The GBB Epic Star fairway woods continue the lighter theme with a sub-50 gram version of the Grand Bassara shaft. Like the standard Epic fairway woods, they feature a cupface design where the face insert wraps around the crown and sole to provide better rebound. The lightweight carbon composite crown allows more mass to be distributed to the perimeter for more off-center hit forgiveness.
The GBB Epic Star hybrids use a forged 455 steel cupface for improved ball speeed, but provide more swing speed potential with a 50-gram Grand Bassara shaft that’s about 25 percent lighter than typical hybrid shafts. An internal, wave-like, metal-injection-molded tungsten weight pad lowers the center of gravity to improve launch.
The GBB Epic Star irons take their technology cue from the Epic irons, although with amendments geared to servicing the needs of slower swingers.
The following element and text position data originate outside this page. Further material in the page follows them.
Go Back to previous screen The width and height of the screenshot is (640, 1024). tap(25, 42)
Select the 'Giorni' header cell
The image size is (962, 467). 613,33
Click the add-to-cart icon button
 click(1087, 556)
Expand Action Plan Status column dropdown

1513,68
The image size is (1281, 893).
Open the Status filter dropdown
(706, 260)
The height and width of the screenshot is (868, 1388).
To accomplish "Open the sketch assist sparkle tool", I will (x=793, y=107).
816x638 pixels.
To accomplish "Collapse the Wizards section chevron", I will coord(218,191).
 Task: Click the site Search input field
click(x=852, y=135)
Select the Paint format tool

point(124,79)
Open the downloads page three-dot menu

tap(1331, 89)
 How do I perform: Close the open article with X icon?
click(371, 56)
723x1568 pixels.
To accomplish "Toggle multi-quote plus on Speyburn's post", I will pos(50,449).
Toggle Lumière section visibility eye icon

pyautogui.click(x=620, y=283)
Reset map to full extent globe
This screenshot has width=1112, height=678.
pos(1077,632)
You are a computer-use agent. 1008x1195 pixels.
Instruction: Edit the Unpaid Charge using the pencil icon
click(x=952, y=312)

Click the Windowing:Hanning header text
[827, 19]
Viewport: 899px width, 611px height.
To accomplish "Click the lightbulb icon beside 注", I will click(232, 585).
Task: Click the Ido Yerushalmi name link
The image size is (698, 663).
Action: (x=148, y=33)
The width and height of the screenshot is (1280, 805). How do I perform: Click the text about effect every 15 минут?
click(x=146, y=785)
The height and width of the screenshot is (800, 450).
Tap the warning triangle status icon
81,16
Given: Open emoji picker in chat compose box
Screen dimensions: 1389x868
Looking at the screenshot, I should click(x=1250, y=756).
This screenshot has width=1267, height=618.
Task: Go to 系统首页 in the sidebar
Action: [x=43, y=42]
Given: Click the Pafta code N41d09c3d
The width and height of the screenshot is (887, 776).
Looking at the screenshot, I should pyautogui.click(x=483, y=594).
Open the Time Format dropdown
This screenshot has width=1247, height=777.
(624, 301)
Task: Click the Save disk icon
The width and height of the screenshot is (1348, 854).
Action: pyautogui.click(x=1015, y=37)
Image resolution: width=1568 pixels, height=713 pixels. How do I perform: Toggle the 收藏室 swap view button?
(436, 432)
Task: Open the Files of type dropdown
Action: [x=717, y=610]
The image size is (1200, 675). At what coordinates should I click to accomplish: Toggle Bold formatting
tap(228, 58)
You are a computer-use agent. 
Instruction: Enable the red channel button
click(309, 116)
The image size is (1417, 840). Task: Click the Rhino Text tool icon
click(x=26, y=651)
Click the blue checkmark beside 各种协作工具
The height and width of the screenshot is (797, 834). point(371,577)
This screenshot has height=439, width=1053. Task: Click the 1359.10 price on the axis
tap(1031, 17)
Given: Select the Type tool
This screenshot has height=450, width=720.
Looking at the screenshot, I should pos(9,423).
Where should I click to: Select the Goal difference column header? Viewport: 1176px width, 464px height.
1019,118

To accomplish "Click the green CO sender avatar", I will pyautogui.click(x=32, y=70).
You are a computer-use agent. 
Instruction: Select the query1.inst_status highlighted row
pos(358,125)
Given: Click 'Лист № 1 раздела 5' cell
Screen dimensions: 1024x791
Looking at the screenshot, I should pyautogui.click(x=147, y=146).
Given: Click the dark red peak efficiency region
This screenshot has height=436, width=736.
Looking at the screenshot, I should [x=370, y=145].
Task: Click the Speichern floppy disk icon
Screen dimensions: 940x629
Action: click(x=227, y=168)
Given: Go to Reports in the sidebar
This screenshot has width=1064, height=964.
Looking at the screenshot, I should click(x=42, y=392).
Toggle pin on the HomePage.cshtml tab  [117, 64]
They maintain the core technology of the Epic’s lightweight but stable structure that features a thin cupface supported by two rear beams that work somewhat like the support rods in the Epic driver.
The GBB Epic Star irons use longer lengths and stronger lofts to go with lighter weight to provide distance opportunities for those players lacking natural speed. The set starts at the 4-iron and the lengths stay consistently a half-inch longer compared to the standard Epic irons, while the lofts get progressively stronger through the set. That starts with an 18.5-degree 4-iron (two degrees stronger than the standard Epic) and continues with a 26-degree 7-iron (four degrees stronger than the standard Epic) and a 39-degree pitching wedge (five degrees stronger than the standard Epic).
The GBB Epic Star line’s use of lighter materials, particularly the high-end and ultralight Mitsubishi Grand Bassara shafts, also make for higher prices through the line. As such, they will be offered in limited quantities to select retailers and golf clubs.
The GBB Epic Star driver (10.5, 12 degrees; $700), fairway woods (15, 18, 21 degrees; $400 per club), hybrids (18, 20, 23 degrees; $300 per club) and irons (4-iron through sand wedge; $300 per club) will be available September 29.